Die Sänger und Sängerinnen zeigen in dieser Inszenierung durchweg hervorragende Leistungen, allen voran Juliana Zara als Lulu. Sie überzeugt vor allem durch ihre stimmliche Präsenz und die mühelose Abdeckung aller Tonlagen. Darüber hinaus setzt sie auch die Regievorstellungen einer emanzipierten und nur sich selbst gegenüber verantwortlichen Frau konsequent und glaubwürdig um. Oliver Zwarg steht ihr als Dr. Schön – und Jack the Ripper – in nichts nach. Auch er beherrscht über lange Strecken die Bühne und bildet zusammen mit Julia Zara ein ausgesprochen starkes Paar. Darüber sollte man jedoch das übrige Personal nicht vergessen, etwa Georg Festls Athlet, der nicht nur mit stimmlichen sondern auch mit akrobatischen Leistungen glänzt, oder Katrin Gerstenberger als anfangs stolze und später schwer gedemütigte Gräfin Geschwitz.

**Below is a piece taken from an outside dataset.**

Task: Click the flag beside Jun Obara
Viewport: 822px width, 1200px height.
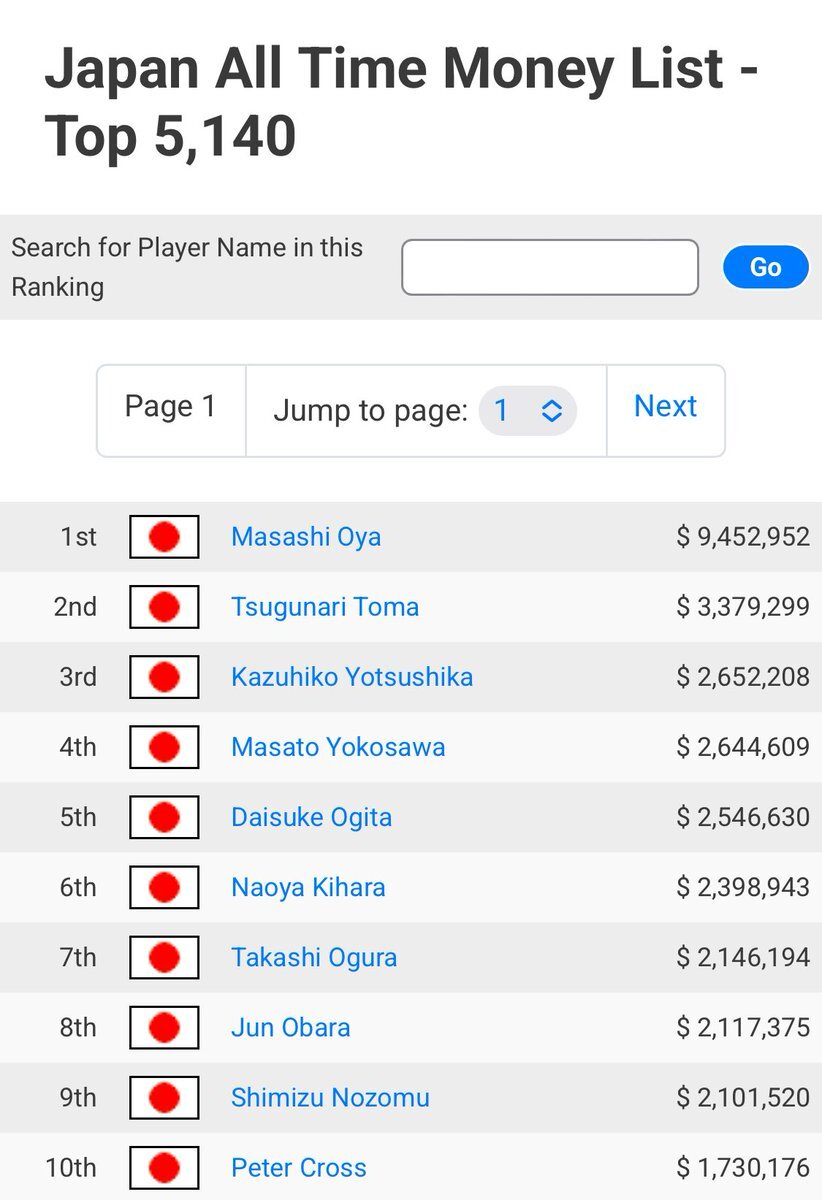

Uwe Stickert als Alwa und Peter Lodahl als Maler und Prinz runden das Gesangsensembe ohne Abstriche ab, Sten Byriel spielt einen Schigolch wie aus der „Dreigroschenoper“ entsprungen, und Lena Sutor-Wernich gibt einen aufmüpfigen Gymnasiasten. Und auch die anderen Nebenrollen sind alle mit bekannten Namen aus dem Opernensemble des Staatstheaters bestens besetzt.

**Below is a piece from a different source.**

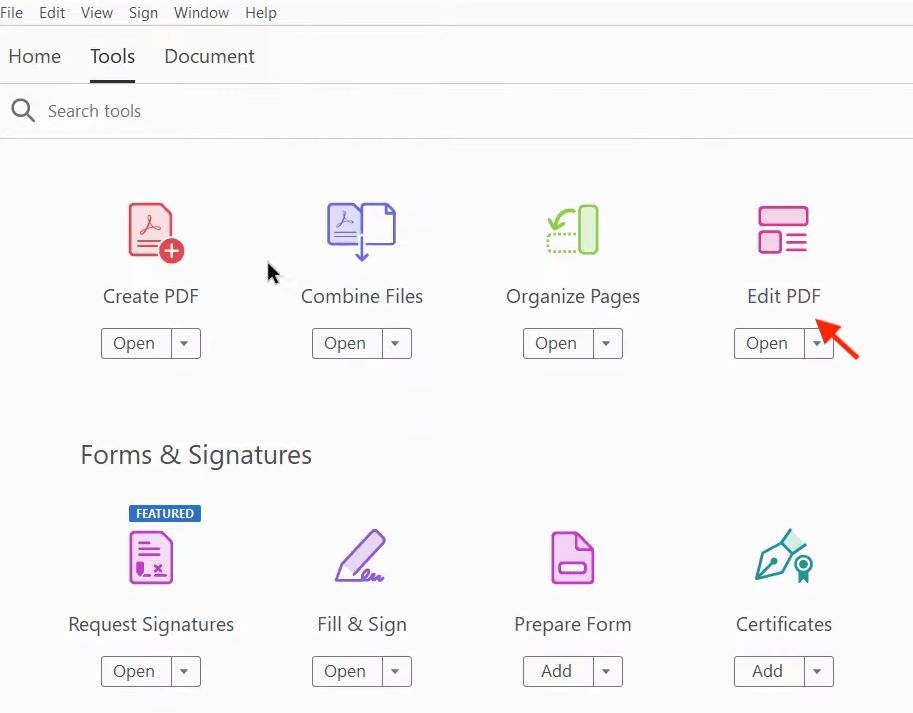
Task: Switch to the Document tab
Action: coord(209,57)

Das Orchester unter der Leitung von Daniel Cohen schafft es, die schwer zu vermittelnde Zwölftonmusik für das Publikum hörbar zu intonieren, so dass man sich im Laufe dieses vierstündigen Abends sogar an diese Art der Musik gewöhnt.
Kräftiger Beifall für das gesamte Ensemble und das Orchester.